Each line of the data below that holds the word "computer" is to be reported in full.

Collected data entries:
*** Begin section ***
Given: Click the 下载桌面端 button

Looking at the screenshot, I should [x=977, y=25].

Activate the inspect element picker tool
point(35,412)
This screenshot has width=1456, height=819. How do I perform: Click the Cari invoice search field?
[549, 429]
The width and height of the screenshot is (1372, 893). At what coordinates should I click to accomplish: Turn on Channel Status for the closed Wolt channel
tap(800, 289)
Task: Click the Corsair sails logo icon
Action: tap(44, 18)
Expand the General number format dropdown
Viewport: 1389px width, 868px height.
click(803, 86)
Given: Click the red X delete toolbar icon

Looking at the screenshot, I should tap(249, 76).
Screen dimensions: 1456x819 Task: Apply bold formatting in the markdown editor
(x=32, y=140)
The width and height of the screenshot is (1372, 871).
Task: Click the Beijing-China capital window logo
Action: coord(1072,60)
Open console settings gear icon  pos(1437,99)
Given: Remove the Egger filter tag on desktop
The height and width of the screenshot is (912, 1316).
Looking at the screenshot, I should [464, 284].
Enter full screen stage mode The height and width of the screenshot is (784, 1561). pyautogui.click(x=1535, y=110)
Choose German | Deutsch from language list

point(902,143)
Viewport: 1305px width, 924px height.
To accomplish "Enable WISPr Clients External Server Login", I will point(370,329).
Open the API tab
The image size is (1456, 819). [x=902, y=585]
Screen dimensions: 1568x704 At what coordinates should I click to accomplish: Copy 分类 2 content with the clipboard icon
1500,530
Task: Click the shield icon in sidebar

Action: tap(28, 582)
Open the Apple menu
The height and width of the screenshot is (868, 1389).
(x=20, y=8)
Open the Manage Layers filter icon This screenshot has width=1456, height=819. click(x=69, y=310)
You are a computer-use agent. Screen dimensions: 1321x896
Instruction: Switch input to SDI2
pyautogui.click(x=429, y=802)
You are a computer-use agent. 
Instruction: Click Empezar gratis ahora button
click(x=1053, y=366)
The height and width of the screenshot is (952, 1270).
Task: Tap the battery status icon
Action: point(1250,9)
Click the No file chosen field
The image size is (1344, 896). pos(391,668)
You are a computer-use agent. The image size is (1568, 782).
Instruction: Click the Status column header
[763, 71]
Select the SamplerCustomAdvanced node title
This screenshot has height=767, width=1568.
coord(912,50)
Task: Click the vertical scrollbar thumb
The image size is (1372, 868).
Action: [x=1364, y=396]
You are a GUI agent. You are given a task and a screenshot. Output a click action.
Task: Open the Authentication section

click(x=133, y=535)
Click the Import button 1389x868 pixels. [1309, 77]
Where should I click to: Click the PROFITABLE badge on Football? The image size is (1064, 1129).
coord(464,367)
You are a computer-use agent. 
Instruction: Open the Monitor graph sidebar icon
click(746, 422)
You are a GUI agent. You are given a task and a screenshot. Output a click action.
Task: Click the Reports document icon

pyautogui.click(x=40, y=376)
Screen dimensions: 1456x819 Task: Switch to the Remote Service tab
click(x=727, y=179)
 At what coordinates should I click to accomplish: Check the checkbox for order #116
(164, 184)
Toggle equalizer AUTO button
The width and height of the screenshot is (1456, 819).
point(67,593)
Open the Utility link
*** End section ***
### EXPECTED ANSWER
You are a computer-use agent. Screen dimensions: 1321x896
You are a computer-use agent. 
You are a computer-use agent. The image size is (1568, 782).
You are a computer-use agent. 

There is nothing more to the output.